Max Eberl hatte auf der anderen Seite einen harten Transfer-Sommer hinter sich. Er musste sich viel Kritik anhören. Wie blickt man in Bremen aus sowas?
Ich schätze Max sehr. Natürlich schaut man mal nach München und denkt sich: Die haben eigentlich genau die gleichen Probleme wie andere Bundesligavereine, nur auf einem deutlich höheren Niveau. Gerade wenn man in den letzten Tagen des Transferfensters nur leihen kann, macht es den Job nicht einfacher. Das hatten wir auch. Man sieht: Egal, ob es der FC Bayern ist, ob es Borussia Dortmund ist, ob es Holstein Kiel ist, oder wir, alle Vereine aus der Bundesliga und 2. Bundesliga haben im Endeffekt die gleichen Themen und Herausforderungen.

Bremen-Boss warnt vor aufklaffender Lücke zur Premier League
Es wird immer davon gesprochen, dass der Transfermarkt gerade durch die Premier League schwerer wird. Merken Sie das auch?
Man muss sich nur mal die Ausgaben der Premier-League-Vereine anschauen. Leeds United, die vergangene Saison aufgestiegen sind, haben jetzt ein Transferminus von rund 150 Millionen Euro. Das ist schon eine andere Kategorie. Arsenal London hat ein Transferminus von rund 250 Millionen Euro. Daran sieht man, dass da andere Möglichkeiten da sind. Wir in Deutschland versuchen mit einem positiven Ergebnis zu wirtschaften. Es sind vielleicht fünf Bundesligavereine, die ein negatives Transferergebnis haben. In der Premier League ist einfach mehr Geld im Markt ist. Das ist die Herausforderung, die die Bayern auf dem internationalen Niveau haben, um mitzuhalten. Das ist aber auch unsere Herausforderung, um auf nationalem Niveau mitzuhalten. Da müssen wir aufpassen und das ganzheitlich sehen, dass die Lücke nicht immer größer wird. Am Ende wollen wir mit der Bundesliga natürlich ein spannendes Produkt haben.

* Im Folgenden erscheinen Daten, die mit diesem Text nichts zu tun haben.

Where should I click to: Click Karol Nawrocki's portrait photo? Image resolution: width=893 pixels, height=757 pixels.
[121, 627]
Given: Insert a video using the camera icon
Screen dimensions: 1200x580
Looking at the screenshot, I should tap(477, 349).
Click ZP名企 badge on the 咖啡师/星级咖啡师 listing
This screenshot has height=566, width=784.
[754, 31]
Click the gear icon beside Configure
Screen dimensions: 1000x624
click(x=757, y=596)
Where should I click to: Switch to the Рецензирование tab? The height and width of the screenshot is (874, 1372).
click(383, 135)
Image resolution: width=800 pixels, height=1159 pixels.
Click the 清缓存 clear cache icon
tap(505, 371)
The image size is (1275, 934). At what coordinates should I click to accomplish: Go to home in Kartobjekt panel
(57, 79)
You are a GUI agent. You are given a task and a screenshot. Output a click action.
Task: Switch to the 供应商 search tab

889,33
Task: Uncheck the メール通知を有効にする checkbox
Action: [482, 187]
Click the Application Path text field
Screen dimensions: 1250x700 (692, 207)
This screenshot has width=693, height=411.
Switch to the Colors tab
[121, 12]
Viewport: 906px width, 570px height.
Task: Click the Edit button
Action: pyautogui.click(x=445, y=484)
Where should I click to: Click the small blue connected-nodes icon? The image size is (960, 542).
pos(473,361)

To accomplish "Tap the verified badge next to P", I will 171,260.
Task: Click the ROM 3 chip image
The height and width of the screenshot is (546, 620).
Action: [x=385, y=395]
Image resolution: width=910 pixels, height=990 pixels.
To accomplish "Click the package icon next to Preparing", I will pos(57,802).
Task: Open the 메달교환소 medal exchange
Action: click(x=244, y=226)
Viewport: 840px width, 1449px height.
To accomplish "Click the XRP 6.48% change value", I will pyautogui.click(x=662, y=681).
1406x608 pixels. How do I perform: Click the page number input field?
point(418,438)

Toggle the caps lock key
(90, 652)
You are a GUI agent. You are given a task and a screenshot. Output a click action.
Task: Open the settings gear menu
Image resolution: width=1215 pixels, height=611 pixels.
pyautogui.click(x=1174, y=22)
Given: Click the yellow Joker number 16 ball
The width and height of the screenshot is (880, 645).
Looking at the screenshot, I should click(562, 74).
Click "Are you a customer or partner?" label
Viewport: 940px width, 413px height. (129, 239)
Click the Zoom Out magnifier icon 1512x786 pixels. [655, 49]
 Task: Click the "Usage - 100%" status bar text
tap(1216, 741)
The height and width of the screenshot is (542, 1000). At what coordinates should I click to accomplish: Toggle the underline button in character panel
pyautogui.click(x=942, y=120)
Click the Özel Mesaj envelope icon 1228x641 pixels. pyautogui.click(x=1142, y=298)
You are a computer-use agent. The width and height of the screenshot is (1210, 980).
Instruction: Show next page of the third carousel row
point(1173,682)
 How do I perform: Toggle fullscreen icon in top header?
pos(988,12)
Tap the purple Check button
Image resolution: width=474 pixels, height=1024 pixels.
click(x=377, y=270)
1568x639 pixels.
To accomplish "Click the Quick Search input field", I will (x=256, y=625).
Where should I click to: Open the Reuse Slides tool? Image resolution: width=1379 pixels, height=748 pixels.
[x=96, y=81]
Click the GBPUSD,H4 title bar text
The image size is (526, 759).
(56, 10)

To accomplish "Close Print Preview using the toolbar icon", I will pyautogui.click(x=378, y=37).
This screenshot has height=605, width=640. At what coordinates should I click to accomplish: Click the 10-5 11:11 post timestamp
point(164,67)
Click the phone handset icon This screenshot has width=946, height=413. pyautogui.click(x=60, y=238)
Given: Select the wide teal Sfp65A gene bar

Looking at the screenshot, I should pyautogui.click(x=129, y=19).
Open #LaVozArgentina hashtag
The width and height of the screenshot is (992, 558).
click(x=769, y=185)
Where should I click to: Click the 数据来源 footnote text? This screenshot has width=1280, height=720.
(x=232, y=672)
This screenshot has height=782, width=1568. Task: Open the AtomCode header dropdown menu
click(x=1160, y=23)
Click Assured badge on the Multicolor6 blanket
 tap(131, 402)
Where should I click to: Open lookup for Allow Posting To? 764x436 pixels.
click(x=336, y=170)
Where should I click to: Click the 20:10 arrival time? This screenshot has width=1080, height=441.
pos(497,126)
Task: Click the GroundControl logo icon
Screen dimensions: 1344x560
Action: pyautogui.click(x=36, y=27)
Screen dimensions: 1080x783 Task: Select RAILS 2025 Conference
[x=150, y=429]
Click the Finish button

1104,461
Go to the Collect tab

Uli Hoeneß meinte jüngst, die Bundesligavereinen sollen nicht mehr das Geld aus der Premier League annehmen. Ist das für Vereine wie Bremen realistisch, wenn ein hohes Angebot kommt?
Da will ich ehrlich sein: Wenn ein Premier-League-Verein kommt und sagt, wir zahlen Summe X für den Spieler und es gibt ein Alternativangebot aus Italien, das darunter liegt, nimmst du natürlich das Angebot aus der Premier League an. Das ist menschlich und rein wirtschaftlich gedacht. Ich sehe diese riesige wirtschaftliche Lücke als ganzheitliches Problem in Europa, Man muss das zwischen den Ligen, aber auch innerhalb der Vereine in den Ligen in den Griff bekommen. Das kann nicht von heute auf morgen gehen. Da muss man aber mit den Top-Klubs anfangen und das dann nach unten brechen.

Fritz: "Irgendwann wird es nicht mehr so weitergehen"
Die Premier League enteilt der Bundesliga zunehmend. Wie kann man dennoch die Attraktivität der Bundesliga aufrechterhalten?
Es wird oft über eine Gehaltsobergrenze gesprochen. Aber du willst auch international konkurrenzfähig sein. Wenn das aber zum Beispiel nur in Deutschland umgesetzt wird, bekommst du viele Spieler gar nicht mehr nach Deutschland. Deswegen ist es ein Thema, das man europaweit betrachten muss. Klar, das Produkt Fußball ist interessant. Wir schreiben jedes Jahr Rekordzahlen, aber irgendwann wird es nicht mehr so weitergehen, wenn es zu einseitig ist.
Ist es auch vielleicht eine Möglichkeit, genau solche Traditionsduelle wie Bayern gegen Werder noch mehr in den Mittelpunkt zu rücken?
Diese Duelle werden schon medial gut inszeniert. Gerade durch das neue Rechtepaket öffnen wir uns als Vereine den Medien nochmal mehr. Da wird schon immer wieder versucht, die Attraktivität hochzuhalten. Aber die Lücke zwischen den Kaderwerten von Bayern und uns ist natürlich enorm groß. Und das ist kein Vorwurf an die Bayern.